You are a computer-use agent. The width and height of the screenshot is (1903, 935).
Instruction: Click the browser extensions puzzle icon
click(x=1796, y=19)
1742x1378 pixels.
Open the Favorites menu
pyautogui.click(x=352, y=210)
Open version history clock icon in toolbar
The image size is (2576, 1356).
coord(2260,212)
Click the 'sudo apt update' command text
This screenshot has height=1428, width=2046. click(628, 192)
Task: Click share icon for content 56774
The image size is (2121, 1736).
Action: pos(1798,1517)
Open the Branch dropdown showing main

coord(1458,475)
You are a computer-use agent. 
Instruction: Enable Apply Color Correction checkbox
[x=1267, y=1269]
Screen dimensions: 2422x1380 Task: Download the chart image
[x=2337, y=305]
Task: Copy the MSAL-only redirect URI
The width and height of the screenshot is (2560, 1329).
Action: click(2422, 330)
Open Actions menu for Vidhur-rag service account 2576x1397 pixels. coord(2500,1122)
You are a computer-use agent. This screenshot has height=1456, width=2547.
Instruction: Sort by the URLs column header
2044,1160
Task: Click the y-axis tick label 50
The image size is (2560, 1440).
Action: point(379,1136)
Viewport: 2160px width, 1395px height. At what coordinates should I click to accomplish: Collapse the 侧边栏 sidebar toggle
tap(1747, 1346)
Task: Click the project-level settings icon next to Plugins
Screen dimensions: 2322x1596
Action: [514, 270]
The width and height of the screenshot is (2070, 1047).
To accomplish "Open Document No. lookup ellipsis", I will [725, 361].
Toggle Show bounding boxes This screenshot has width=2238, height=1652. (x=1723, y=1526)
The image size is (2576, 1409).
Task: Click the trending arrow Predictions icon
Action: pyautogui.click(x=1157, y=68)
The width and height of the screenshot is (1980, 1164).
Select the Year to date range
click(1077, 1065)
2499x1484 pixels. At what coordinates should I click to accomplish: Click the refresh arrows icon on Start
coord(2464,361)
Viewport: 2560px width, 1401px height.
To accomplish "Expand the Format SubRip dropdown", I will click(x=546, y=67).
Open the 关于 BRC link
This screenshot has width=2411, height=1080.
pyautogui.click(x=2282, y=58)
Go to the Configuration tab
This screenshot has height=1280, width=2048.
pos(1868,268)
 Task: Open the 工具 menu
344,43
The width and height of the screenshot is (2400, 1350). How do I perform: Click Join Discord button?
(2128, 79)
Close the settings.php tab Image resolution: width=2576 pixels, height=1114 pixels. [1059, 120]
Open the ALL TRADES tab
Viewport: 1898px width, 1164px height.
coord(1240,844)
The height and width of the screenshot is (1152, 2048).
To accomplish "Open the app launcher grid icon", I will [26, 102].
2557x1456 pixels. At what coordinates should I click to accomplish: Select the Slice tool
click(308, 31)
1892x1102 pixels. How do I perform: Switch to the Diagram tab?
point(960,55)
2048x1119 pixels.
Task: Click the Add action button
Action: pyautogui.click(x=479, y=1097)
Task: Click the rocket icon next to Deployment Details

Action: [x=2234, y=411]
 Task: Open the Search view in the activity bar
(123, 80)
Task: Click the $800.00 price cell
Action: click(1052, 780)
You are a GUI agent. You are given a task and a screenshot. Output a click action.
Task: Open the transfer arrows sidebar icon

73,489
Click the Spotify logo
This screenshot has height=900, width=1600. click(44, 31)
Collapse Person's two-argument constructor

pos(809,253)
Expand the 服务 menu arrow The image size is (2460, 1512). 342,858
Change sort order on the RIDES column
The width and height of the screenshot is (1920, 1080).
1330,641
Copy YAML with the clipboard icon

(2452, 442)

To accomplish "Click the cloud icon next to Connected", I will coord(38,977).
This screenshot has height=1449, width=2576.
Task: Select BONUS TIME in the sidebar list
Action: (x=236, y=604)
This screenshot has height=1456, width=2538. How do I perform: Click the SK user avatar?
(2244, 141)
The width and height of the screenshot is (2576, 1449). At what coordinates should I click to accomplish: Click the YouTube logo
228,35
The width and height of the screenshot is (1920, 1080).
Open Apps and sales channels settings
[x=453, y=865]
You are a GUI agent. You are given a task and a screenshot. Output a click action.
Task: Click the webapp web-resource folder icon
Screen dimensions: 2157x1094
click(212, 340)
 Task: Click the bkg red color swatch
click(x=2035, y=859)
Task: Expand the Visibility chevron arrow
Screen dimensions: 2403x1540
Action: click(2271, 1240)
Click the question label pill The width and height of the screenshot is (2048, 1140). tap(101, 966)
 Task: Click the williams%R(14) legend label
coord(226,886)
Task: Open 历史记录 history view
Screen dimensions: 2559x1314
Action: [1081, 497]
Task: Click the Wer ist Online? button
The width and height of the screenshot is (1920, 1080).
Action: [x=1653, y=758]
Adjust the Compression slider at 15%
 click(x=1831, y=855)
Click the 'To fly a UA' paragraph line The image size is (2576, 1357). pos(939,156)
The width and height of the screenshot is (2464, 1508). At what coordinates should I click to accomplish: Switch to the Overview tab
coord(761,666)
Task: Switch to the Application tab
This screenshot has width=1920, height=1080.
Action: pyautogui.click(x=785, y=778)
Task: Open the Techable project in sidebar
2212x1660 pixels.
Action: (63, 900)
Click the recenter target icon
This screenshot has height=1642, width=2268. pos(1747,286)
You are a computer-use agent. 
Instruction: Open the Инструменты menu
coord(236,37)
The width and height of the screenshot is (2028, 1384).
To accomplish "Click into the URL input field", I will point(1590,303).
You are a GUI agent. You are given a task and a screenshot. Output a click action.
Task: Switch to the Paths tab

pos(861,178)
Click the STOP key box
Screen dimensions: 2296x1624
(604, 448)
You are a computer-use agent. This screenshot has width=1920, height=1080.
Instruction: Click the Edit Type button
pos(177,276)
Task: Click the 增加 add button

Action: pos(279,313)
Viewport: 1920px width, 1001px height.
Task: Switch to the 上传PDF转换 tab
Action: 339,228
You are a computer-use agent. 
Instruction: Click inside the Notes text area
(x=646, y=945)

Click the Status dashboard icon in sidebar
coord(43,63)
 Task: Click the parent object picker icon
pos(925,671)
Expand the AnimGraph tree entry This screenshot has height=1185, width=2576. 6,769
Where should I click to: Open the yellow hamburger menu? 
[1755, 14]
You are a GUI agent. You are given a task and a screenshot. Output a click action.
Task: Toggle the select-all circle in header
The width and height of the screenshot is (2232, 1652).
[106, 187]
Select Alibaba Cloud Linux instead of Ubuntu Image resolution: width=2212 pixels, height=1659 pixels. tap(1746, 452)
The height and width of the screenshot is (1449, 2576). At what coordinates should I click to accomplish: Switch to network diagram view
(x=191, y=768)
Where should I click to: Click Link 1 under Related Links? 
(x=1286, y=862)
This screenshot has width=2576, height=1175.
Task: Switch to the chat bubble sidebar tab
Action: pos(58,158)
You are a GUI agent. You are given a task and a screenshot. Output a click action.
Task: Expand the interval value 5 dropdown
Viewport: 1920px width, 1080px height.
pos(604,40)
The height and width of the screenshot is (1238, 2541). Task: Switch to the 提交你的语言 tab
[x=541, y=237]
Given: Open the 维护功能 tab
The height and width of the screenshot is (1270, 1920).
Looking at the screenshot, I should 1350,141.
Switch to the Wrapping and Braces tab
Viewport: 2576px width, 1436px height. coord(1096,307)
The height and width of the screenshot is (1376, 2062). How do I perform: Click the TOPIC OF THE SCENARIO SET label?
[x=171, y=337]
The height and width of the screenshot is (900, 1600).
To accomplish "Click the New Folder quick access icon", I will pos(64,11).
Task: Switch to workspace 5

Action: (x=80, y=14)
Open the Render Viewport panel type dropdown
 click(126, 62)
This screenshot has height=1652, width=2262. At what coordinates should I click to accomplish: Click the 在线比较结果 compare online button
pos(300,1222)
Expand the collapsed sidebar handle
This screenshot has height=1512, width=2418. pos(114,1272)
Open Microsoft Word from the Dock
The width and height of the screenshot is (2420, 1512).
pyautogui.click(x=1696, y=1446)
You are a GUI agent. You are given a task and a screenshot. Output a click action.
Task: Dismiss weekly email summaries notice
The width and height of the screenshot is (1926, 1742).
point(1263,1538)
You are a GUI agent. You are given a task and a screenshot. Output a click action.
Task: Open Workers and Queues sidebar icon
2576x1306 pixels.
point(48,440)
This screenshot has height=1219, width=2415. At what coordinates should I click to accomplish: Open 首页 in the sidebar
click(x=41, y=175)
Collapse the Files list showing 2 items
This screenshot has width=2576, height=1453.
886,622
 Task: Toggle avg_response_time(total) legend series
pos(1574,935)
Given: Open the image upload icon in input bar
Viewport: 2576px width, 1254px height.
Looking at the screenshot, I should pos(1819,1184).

======

• [Work task]: Please give the number of lines in the data where "project" appears, without any other words.

• [Written response]: 2